SUPPLIED PASSAGE →
This isn’t even the worst of the songwriting, which, throughout its near two-hour run, inspires bug-eyed, jaw-dropped incredulity. That designation may have to go to the paparazzi-centered “Snap, Click” in which a chorus of trench-coat-wearing flashers…I mean, photographers…verbally abuse Diana for a picture. Take, for instance, this verse:

“Ain’t nothin’ like the hunt, ain’t nothin’ like the thrill
Find the right bird, then go in for the kill!
Better than a Guinness, better than a wank
Snatch a few pics, it’s money in the bank!
Honеy, you are money in the bank!”

The only reasonable response to this trainwreck is to press pause, shake your head, and say, “This can’t possibly be serious.” And you wouldn’t be the only one considering one of the most frequently asked questions about the musical, according to Google, is: Is Diana: The Musical a parody? This question becomes even more pressing when bearing witness to the song “Secrets and Lies,” performed between Diana and patients in an AIDS ward of a hospital. Visiting the hospital to the dismay of the Royal Family, Diana drags a camera crew with her so they can capture when St. Di *gasp* touches them. However, she finds the men in the hospital a little less enthusiastic about her publicity hounding as they’re worried about being outed about their sexuality and serostatuses. No matter! All Diana has to do is promise to bring those queens some makeup, after one Mary whines that his eyeliner is running low, and everything is fine! Bring on the bright lights! “I may be unwell, but I’m handsome as hell,” one of the men boasts. Yes, that actually happens. Here’s proof:

Now, I will say there are some missed opportunities for the musical to push the boundaries of taste even further. If you’re going to have an AIDS song, why not a landmine song with a chorus line of children with amputated limbs? How about an entire ballad in the bathroom after purging? I’m just spitballing here…

Nevertheless, Diana: The Musical’s commitment to musical theater atrocity can be understood as nothing else but awe-inspiring. It’s so heroically bad that it’s almost a terrorist act against the Royal Family. Admittedly, I may be the only one to enjoy it. Slate blasted the musical, calling it “too bad to even hate-watch” and The Guardian pearl-clutched: “If it was deliberate satire, it would be genius, but it’s not.” I disagree. Deliberate satire is not always as rewarding as a good old-fashioned unintentional stinker.

SUPPLIED ENTRIES →
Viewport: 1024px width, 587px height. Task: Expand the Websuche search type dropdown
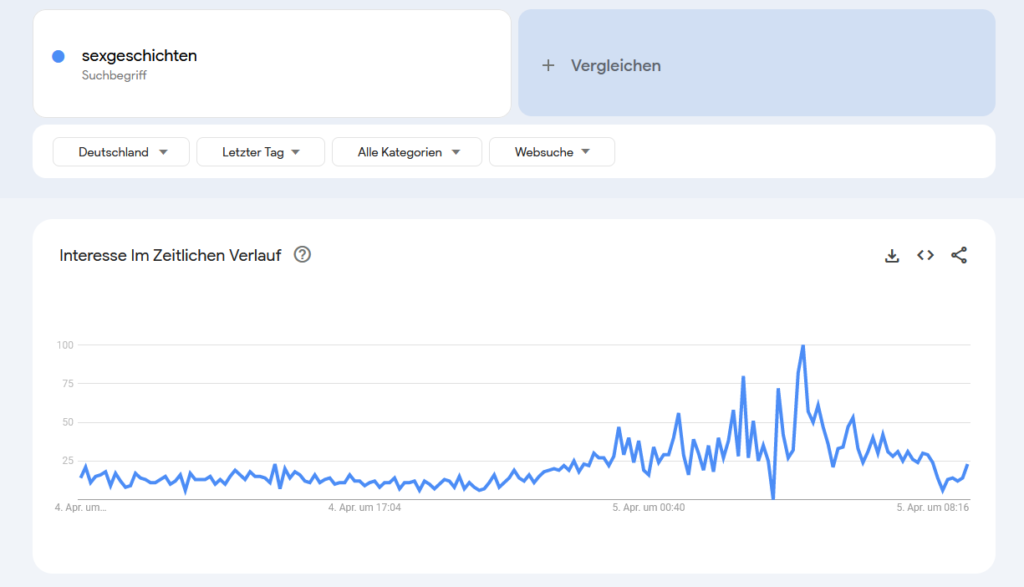coord(551,152)
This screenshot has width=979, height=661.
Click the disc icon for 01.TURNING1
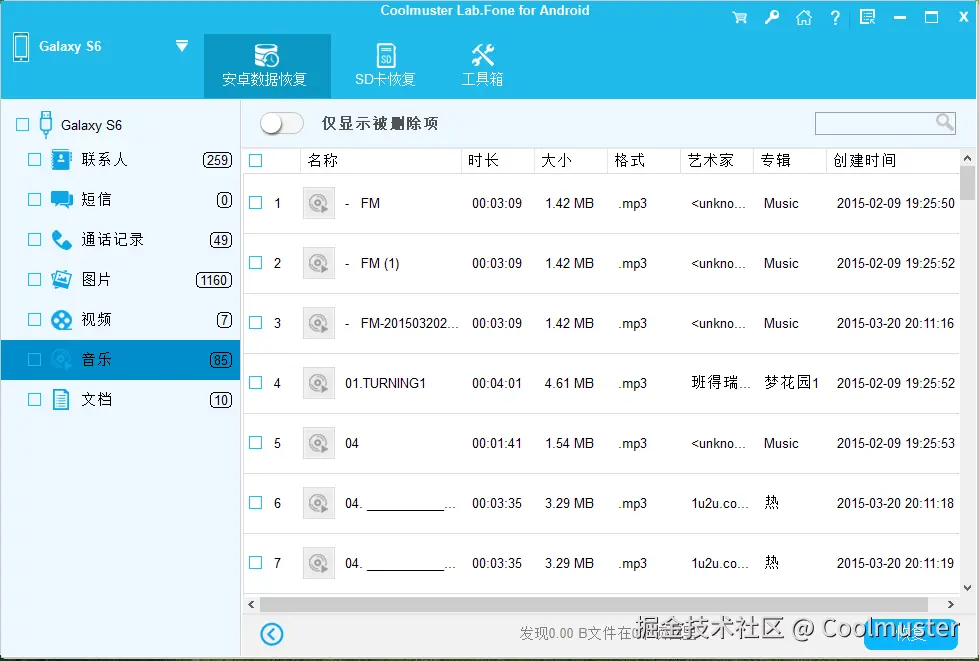point(319,383)
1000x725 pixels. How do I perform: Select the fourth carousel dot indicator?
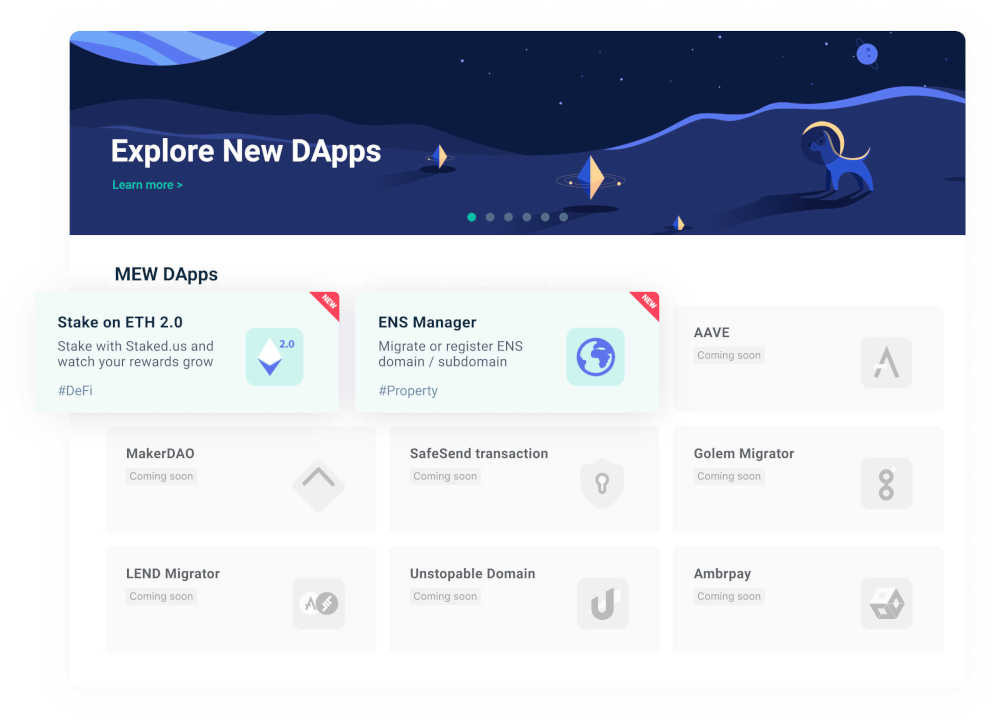pyautogui.click(x=527, y=217)
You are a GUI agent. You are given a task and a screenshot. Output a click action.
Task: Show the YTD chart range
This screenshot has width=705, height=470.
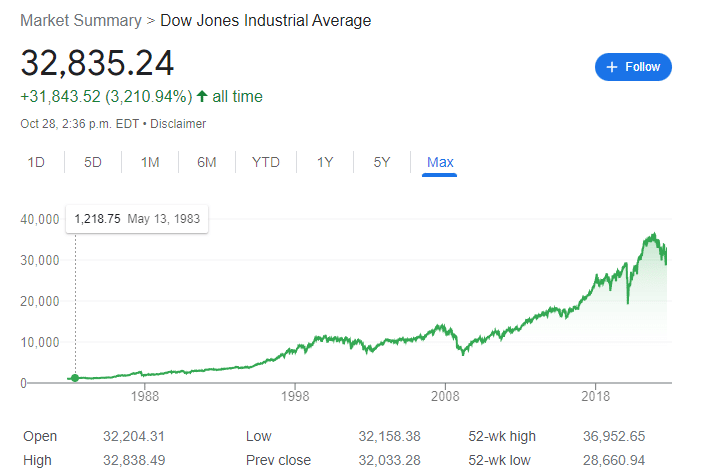coord(265,162)
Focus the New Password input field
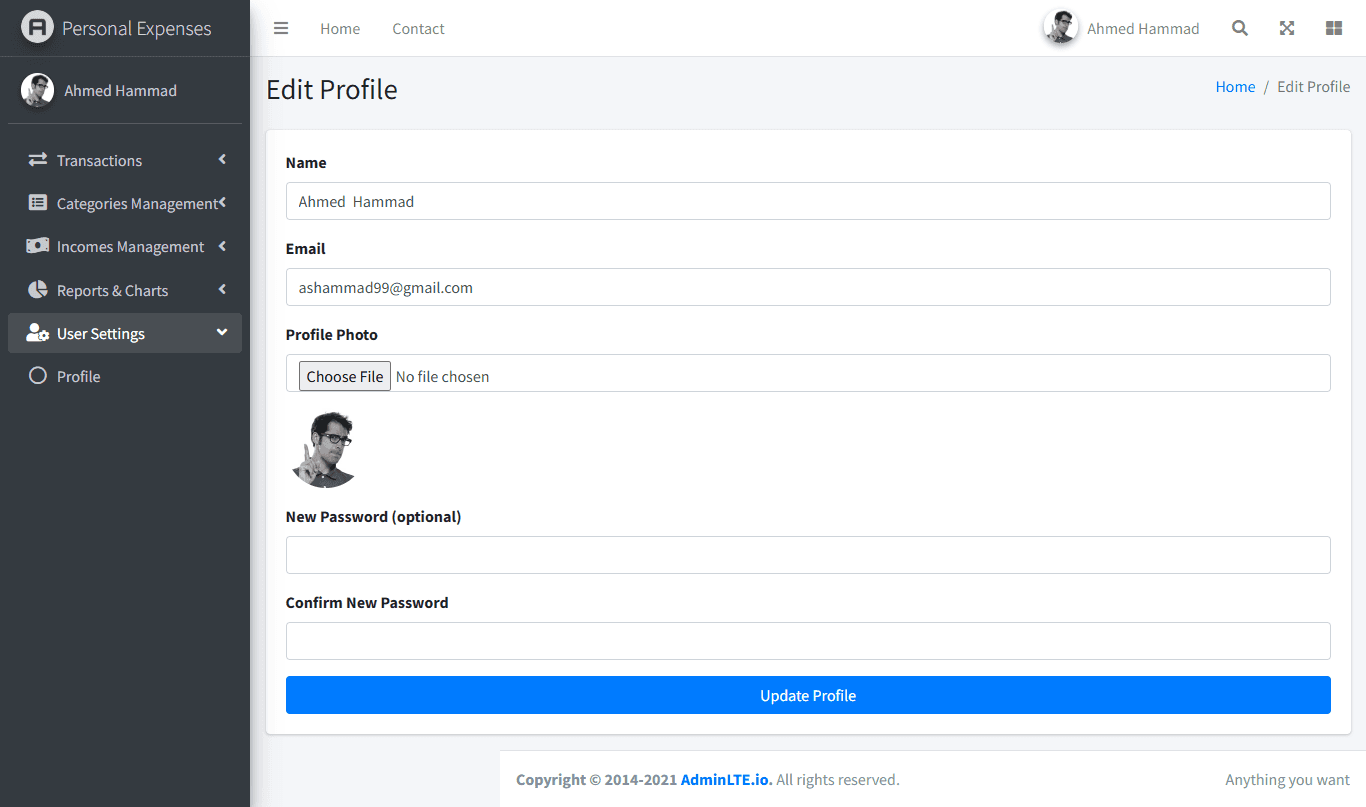This screenshot has height=807, width=1366. pyautogui.click(x=808, y=555)
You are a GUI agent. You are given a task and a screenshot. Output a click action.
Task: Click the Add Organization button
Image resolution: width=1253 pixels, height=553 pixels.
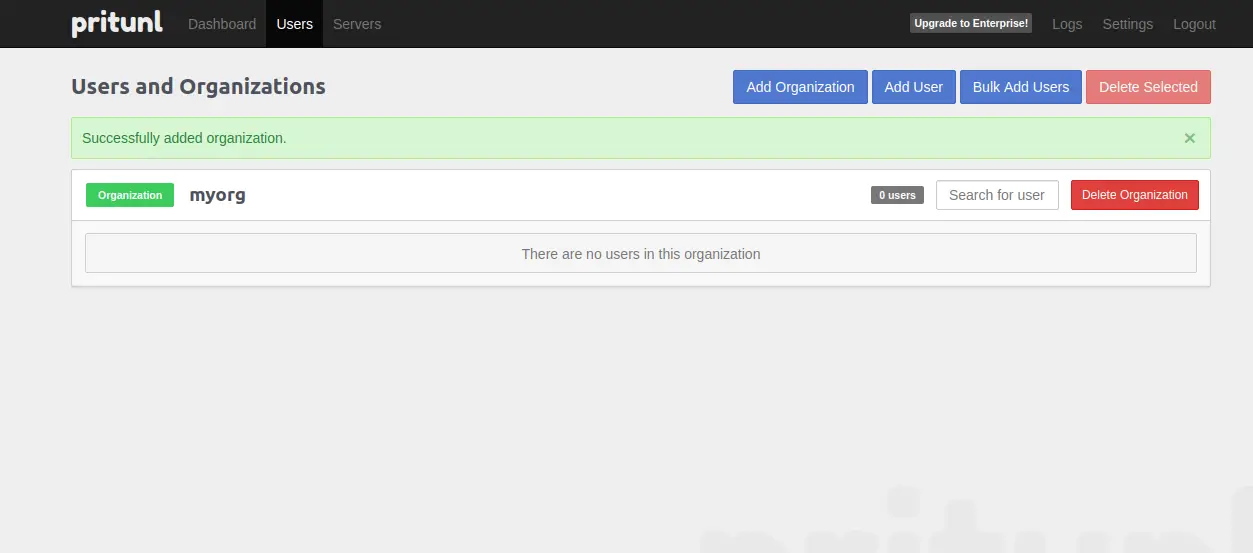pos(800,87)
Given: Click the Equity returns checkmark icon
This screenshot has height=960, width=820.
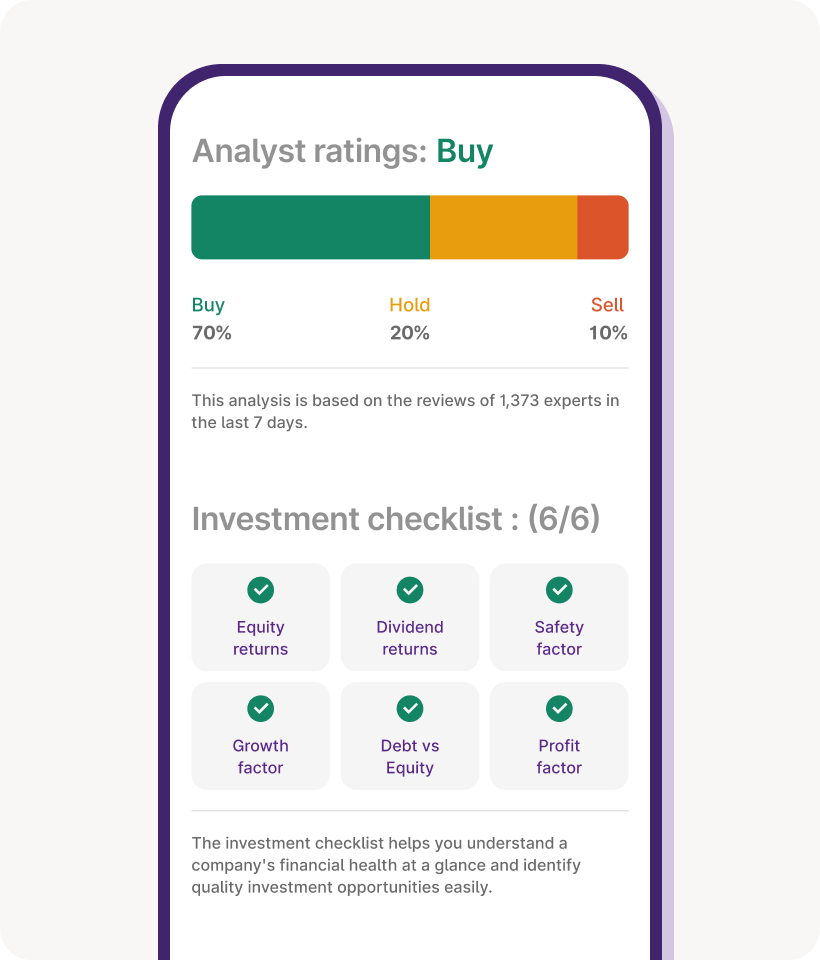Looking at the screenshot, I should click(x=261, y=590).
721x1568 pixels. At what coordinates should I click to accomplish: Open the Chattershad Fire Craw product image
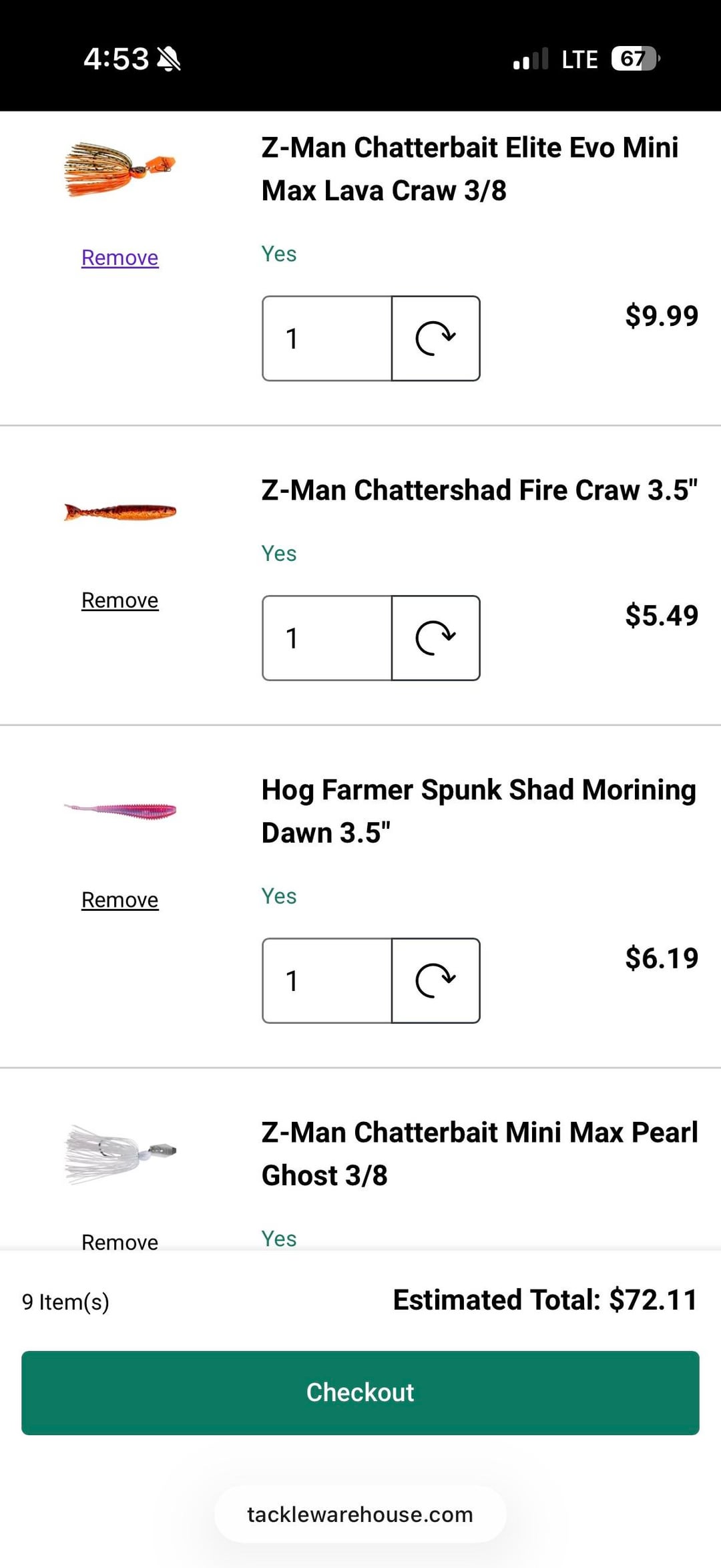(x=120, y=512)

WORK ITEM → Reproduce the passage on Diana: The Musical from "This isn’t even" up to and including "it’s money in the bank!". The lines have nothing to do with the passage on Diana: The Musical.

ANSWER SECTION →
This isn’t even the worst of the songwriting, which, throughout its near two-hour run, inspires bug-eyed, jaw-dropped incredulity. That designation may have to go to the paparazzi-centered “Snap, Click” in which a chorus of trench-coat-wearing flashers…I mean, photographers…verbally abuse Diana for a picture. Take, for instance, this verse:

“Ain’t nothin’ like the hunt, ain’t nothin’ like the thrill
Find the right bird, then go in for the kill!
Better than a Guinness, better than a wank
Snatch a few pics, it’s money in the bank!